> Page excerpt:
___
Samuel Bilewu Joseph Oshoffa (October 11, 1909 – September 10, 1985) was the founder of the Celestial Church of Christ after reportedly resurrecting people from the dead. He founded the church in 1947 after being lost for three months near Porto-Novo in Benin. The church now has its main offices in Bénin and Nigeria. Five percent, or 400,000, of the 8 million people of Benin are Celestial Christians. Oshoffa was reported to have had 14 wives and 54 children when he died in 1985  although some say these figures are high.

Biography
Samuel Bilewu Joseph Oshoffa (Ojú kìí ṣe ọfà) was born on October 11, 1909 in Porto Novo, capital of the French colony of Dahomey (now the Republic of Benin) into a Yoruba family of mixed religion. His father, Joseph Oshoffa, was a Muslim but become a Methodist, whilst his mother, Alake Iyafo, from the town of Imeko,  followed traditional religions but objected to Christianity. His family was a member of the Cherubim and Seraphim Church and not Samuel Bilewu Joseph Oshoffa himself.

His mother left him when he was only three months old to return to Imeko, Nigeria where her husband lived. His father was a carpenter (a fact which was later thought important to a person who later reported receiving visits from Jesus Christ). He married his first wife, Felicia Yaman and she was involved with the launch of the new church. She was said to be able to prophesy conflict and was invited to many of Oshoffa's meetings.
___
> Recorded data:
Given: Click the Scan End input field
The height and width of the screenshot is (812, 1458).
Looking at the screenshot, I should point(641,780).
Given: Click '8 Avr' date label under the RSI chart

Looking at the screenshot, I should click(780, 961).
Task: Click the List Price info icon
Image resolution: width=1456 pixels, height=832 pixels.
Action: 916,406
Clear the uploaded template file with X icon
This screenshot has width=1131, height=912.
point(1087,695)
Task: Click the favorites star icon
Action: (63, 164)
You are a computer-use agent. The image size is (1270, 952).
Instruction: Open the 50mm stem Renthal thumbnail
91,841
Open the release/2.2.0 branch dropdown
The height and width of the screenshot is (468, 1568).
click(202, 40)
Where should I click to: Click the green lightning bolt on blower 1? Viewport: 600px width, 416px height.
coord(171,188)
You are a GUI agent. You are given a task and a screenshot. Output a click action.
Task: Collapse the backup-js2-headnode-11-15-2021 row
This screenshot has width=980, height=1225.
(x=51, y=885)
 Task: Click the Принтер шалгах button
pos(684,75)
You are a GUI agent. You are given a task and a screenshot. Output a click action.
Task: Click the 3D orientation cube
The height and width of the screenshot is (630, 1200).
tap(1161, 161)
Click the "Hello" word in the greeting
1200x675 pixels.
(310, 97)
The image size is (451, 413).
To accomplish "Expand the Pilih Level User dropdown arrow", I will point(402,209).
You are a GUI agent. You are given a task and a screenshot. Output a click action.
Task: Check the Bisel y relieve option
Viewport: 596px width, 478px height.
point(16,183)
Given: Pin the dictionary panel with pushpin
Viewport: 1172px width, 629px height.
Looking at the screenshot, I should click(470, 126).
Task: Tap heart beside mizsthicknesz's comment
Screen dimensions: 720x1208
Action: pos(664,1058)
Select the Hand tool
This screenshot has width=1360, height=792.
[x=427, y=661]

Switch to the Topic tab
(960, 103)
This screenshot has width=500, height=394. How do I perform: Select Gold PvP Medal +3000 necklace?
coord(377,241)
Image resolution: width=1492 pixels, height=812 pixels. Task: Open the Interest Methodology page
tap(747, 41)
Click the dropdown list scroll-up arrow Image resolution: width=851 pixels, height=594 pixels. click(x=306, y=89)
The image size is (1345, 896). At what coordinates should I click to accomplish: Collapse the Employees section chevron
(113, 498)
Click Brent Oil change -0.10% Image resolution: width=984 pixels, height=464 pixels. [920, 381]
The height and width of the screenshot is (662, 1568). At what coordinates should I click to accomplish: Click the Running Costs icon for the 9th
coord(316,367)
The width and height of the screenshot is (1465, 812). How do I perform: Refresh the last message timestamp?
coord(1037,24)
___
> Set exercise 1: Can you rewrite the Oshoffa biography starting with "Samuel Bilewu Joseph Oshoffa (October" and going on through "figures are high.", putting "headquarters" in place of "main offices"?
> Set exercise 2: How would the biography of Samuel Oshoffa go on from its final sentence?
These rows were drawn from a separate source and have no link to the Oshoffa biography.

> Exercise output 1:
Samuel Bilewu Joseph Oshoffa (October 11, 1909 – September 10, 1985) was the founder of the Celestial Church of Christ after reportedly resurrecting people from the dead. He founded the church in 1947 after being lost for three months near Porto-Novo in Benin. The church now has its headquarters in Bénin and Nigeria. Five percent, or 400,000, of the 8 million people of Benin are Celestial Christians. Oshoffa was reported to have had 14 wives and 54 children when he died in 1985  although some say these figures are high.

> Exercise output 2:
Revelation
Oshoffa was working in the ebony trade in 1947 when he was instructed to found the new church. He reported that he had been searching in the forests to find the correct type of tree. He said he lost his way and had to live off the land for three months. When he emerged he was empowered with the gifts of healing and prophecy.

His first act of healing was reportedly the resurrection of his nephew. As a result, his elder sister, Elizabeth, was the first convert. The nephew was to become recognised as the first prophet of the new church. Over the next few years, several other people were reportedly brought back from the dead by Oshoffa. Between 1947 and 1951, the church grew in the country of Benin. In 1976, it was relocated to Nigeria because Oshoffa was in a minor conflict with the government of Benin. This was timely as he was just about to be arrested. Very soon after arriving in Nigeria, Oshoffa cured a mad woman, although many people doubted this account. Oshoffa held a public meeting in Yaba, Lagos, where those gathered reported his ability to prophecy. In the same year he again claimed a resurrection.

The new church grew rapidly,  and it gained followers across West Africa and the world. The church was estimated to have several million followers in 1998. In Nigeria, Oshoffa was sold a large piece of land after the owner was assisted by a "holy man's" intervention in a dream with a legal dispute. The new church continued to receive resistance from the Nigerian authorities, but it was officially recognised in 1958. He took on two partners for the church, Reverends Alexander Abiodun Bada and Samuel Ajanlekoko.

Death
Oshoffa died on 10 September 1985 after being involved in a car accident where everyone in the car died. He was buried at Celestial City, Imeko.

Oshoffa was the sole source of authority for the church and because of this, his death caused some problems of succession. 
After some confusion, Alexander Abiodun Adebayo Bada was appointed his successor by the church trustees. Nigeria is considered a diocese of the worldwide church, with supreme headquarters at Porto-Novo. Therefore, Benoit Agbaosi would be appointed by the supreme headquarters leaders to lead the church.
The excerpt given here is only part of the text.